Supplied entries: Begin

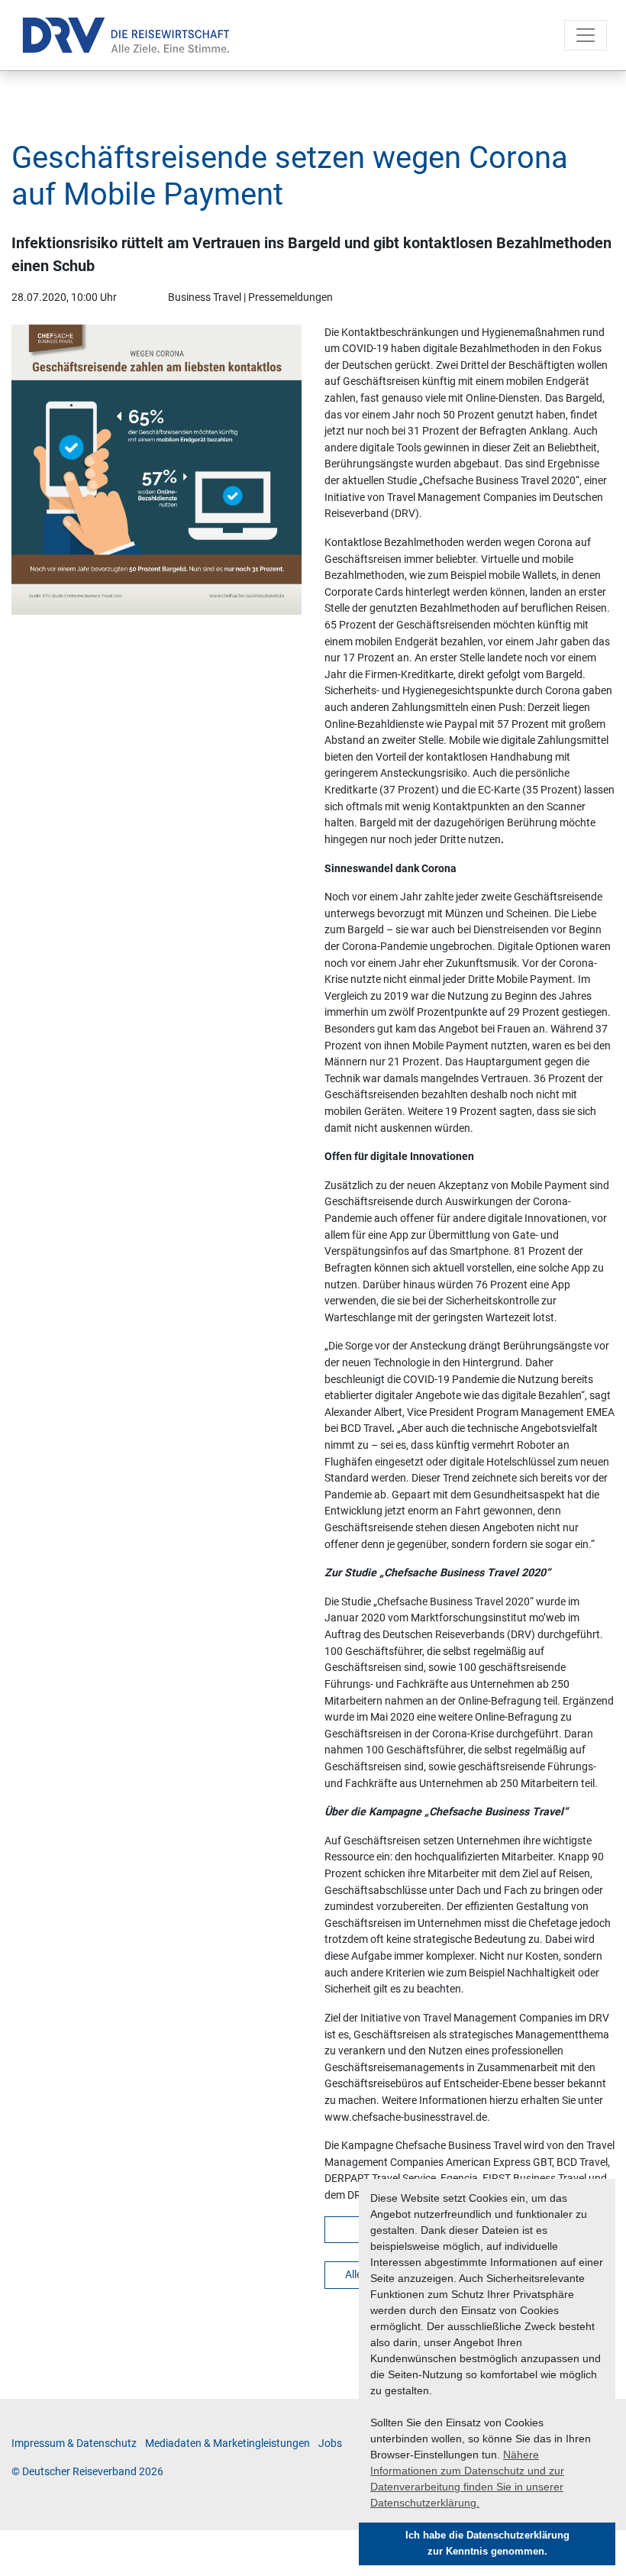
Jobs (330, 2443)
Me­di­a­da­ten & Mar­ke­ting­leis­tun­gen (227, 2443)
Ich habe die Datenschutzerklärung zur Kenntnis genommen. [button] (487, 2543)
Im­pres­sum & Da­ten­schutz (74, 2443)
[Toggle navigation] (585, 35)
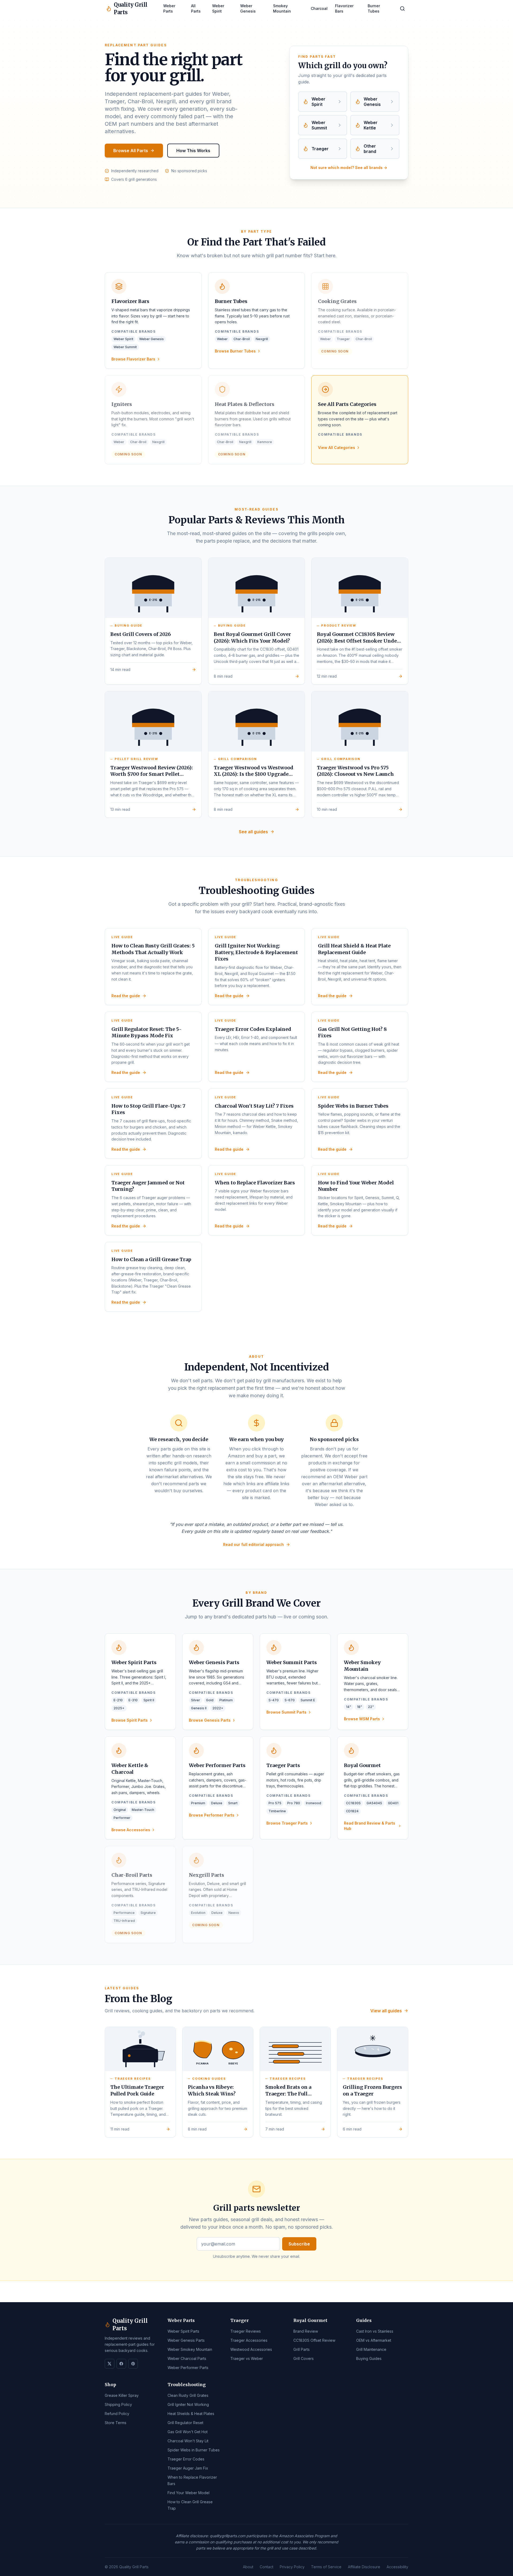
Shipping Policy (118, 2404)
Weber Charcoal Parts (187, 2358)
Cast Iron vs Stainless (374, 2331)
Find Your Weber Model (188, 2492)
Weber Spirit (218, 8)
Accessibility (397, 2567)
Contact (266, 2567)
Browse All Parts (130, 150)
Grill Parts (301, 2349)
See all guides (253, 831)
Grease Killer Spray (122, 2395)
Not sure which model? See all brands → (348, 167)
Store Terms (115, 2422)
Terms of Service (326, 2567)
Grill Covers (303, 2358)
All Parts (196, 8)
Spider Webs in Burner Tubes (194, 2450)
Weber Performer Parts (188, 2367)
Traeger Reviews (245, 2331)
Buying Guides (369, 2358)
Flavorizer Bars (344, 8)
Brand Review (305, 2331)
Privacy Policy (292, 2567)
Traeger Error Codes (186, 2459)
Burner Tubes (374, 8)
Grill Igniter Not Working (188, 2404)
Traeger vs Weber (246, 2358)
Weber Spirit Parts (183, 2331)
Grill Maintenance (371, 2349)
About (248, 2567)
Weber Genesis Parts (186, 2340)
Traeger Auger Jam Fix (188, 2468)
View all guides (386, 2010)
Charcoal (319, 8)
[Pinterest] (133, 2363)
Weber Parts (169, 8)
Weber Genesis (248, 8)
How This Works (193, 150)
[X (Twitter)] (109, 2363)
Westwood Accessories (251, 2349)
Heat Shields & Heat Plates (191, 2413)
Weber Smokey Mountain (190, 2349)
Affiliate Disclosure (364, 2567)
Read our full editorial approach (253, 1544)
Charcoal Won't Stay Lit (188, 2441)
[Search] (402, 8)
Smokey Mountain (282, 8)
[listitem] (322, 101)
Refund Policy (117, 2413)
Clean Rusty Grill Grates (188, 2395)
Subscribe (299, 2244)
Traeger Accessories (248, 2340)
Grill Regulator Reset (185, 2422)
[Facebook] (121, 2363)
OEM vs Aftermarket (373, 2340)
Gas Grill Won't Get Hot (188, 2431)
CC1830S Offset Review (314, 2340)
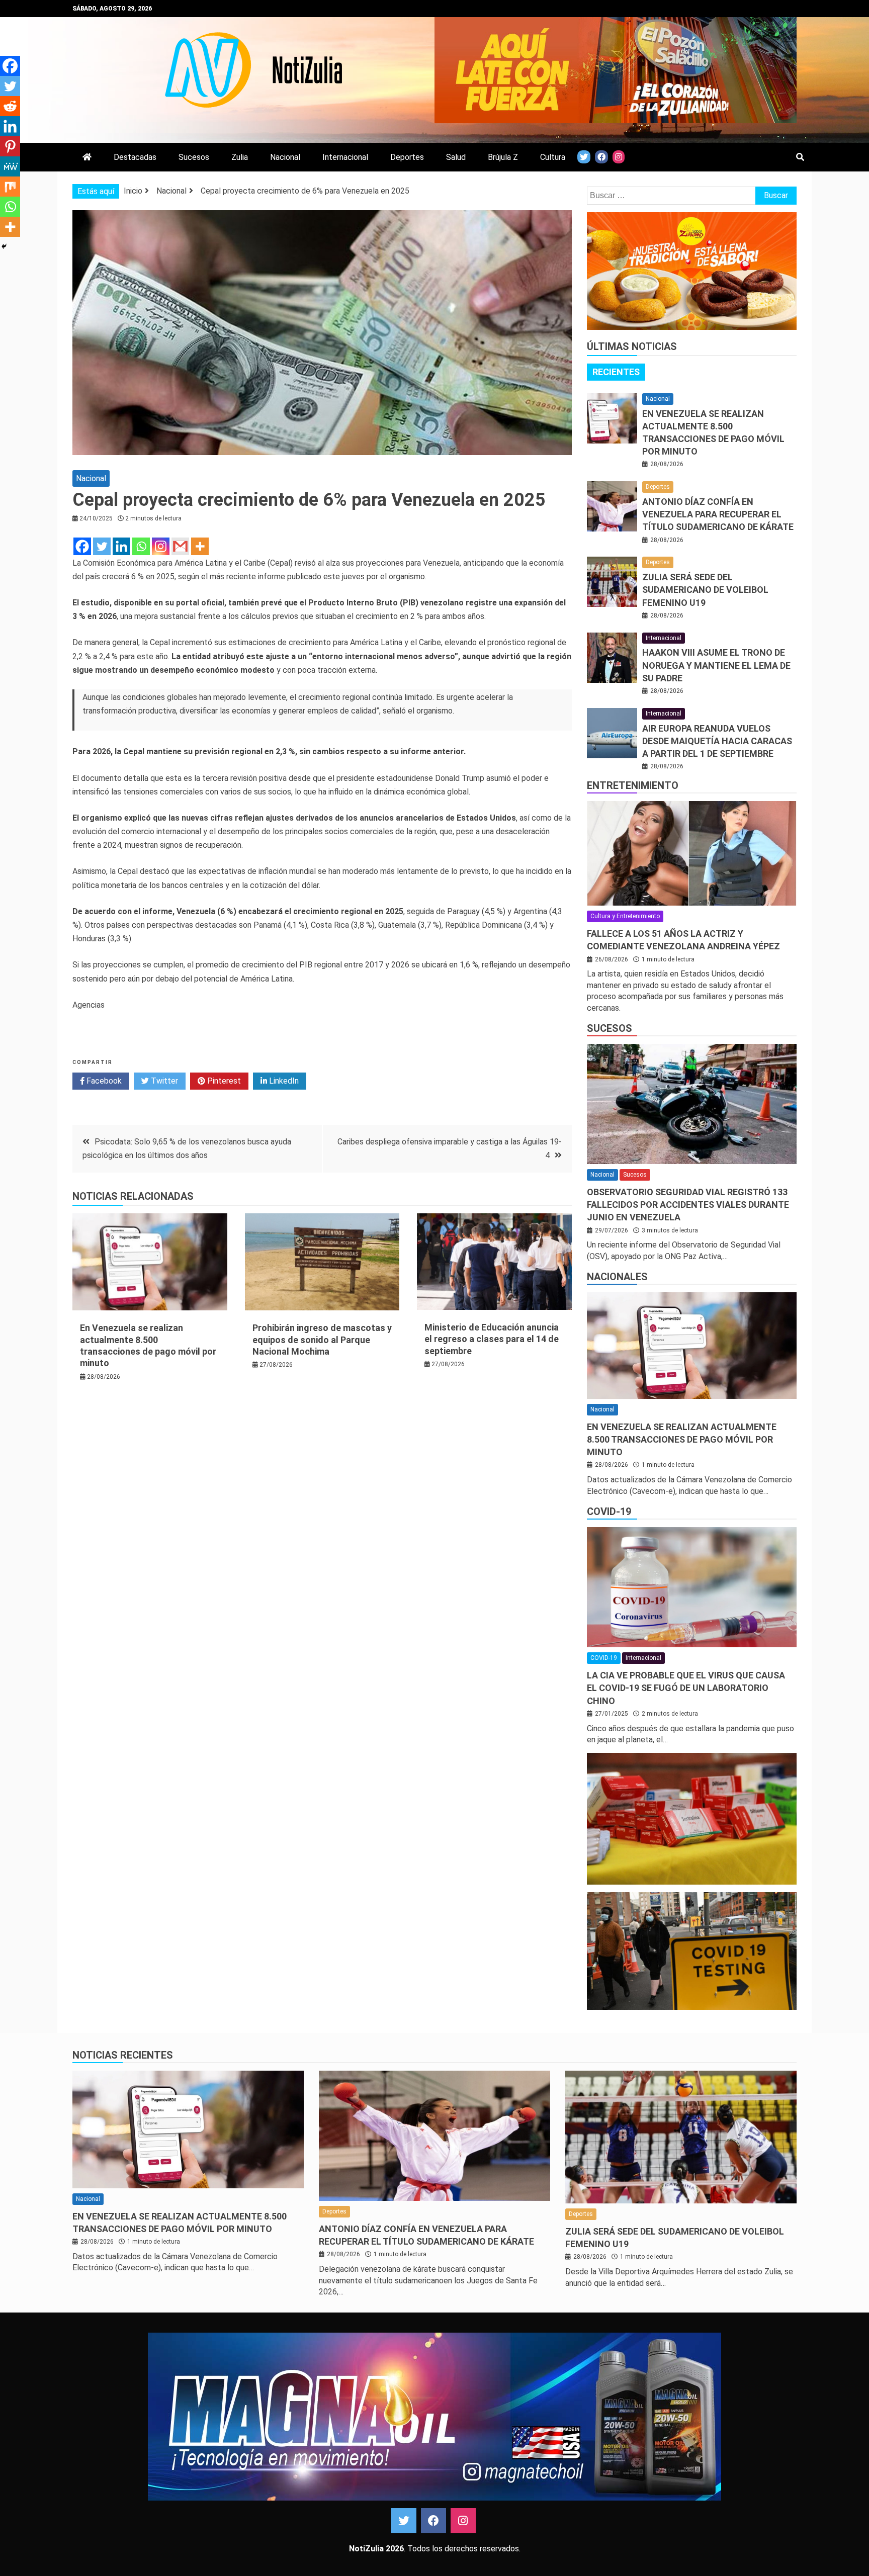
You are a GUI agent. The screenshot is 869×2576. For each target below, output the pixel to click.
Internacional (345, 157)
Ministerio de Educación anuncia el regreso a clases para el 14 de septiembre (491, 1339)
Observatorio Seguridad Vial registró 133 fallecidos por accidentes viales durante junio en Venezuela (688, 1204)
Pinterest (223, 1081)
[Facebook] (82, 546)
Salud (456, 157)
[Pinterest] (10, 146)
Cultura (552, 157)
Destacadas (135, 157)
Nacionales (617, 1277)
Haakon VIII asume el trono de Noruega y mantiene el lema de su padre (716, 665)
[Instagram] (160, 546)
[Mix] (10, 186)
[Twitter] (102, 546)
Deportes (407, 157)
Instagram (463, 2520)
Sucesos (194, 157)
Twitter (163, 1081)
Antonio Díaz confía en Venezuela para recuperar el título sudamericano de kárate (718, 514)
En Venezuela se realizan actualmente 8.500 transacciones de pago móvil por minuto (681, 1439)
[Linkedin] (121, 546)
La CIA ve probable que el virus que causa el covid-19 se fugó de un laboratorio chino (686, 1688)
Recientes (616, 372)
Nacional (285, 157)
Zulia (239, 157)
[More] (200, 546)
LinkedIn (283, 1081)
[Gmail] (180, 546)
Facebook (103, 1081)
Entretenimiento (632, 785)
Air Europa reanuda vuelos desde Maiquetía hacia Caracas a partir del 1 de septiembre (717, 741)
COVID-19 (609, 1511)
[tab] (616, 372)
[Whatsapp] (141, 546)
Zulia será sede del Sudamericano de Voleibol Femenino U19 (705, 589)
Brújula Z (503, 157)
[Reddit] (10, 106)
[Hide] (4, 246)
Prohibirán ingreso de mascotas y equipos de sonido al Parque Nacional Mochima (322, 1339)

Supplied entries: End

* Assignment
Go through the material above, and wherever a line contains the string "Smokey", return it.

* Solution to this problem
Weber Smokey Mountain (190, 2349)
Smokey Mountain (282, 8)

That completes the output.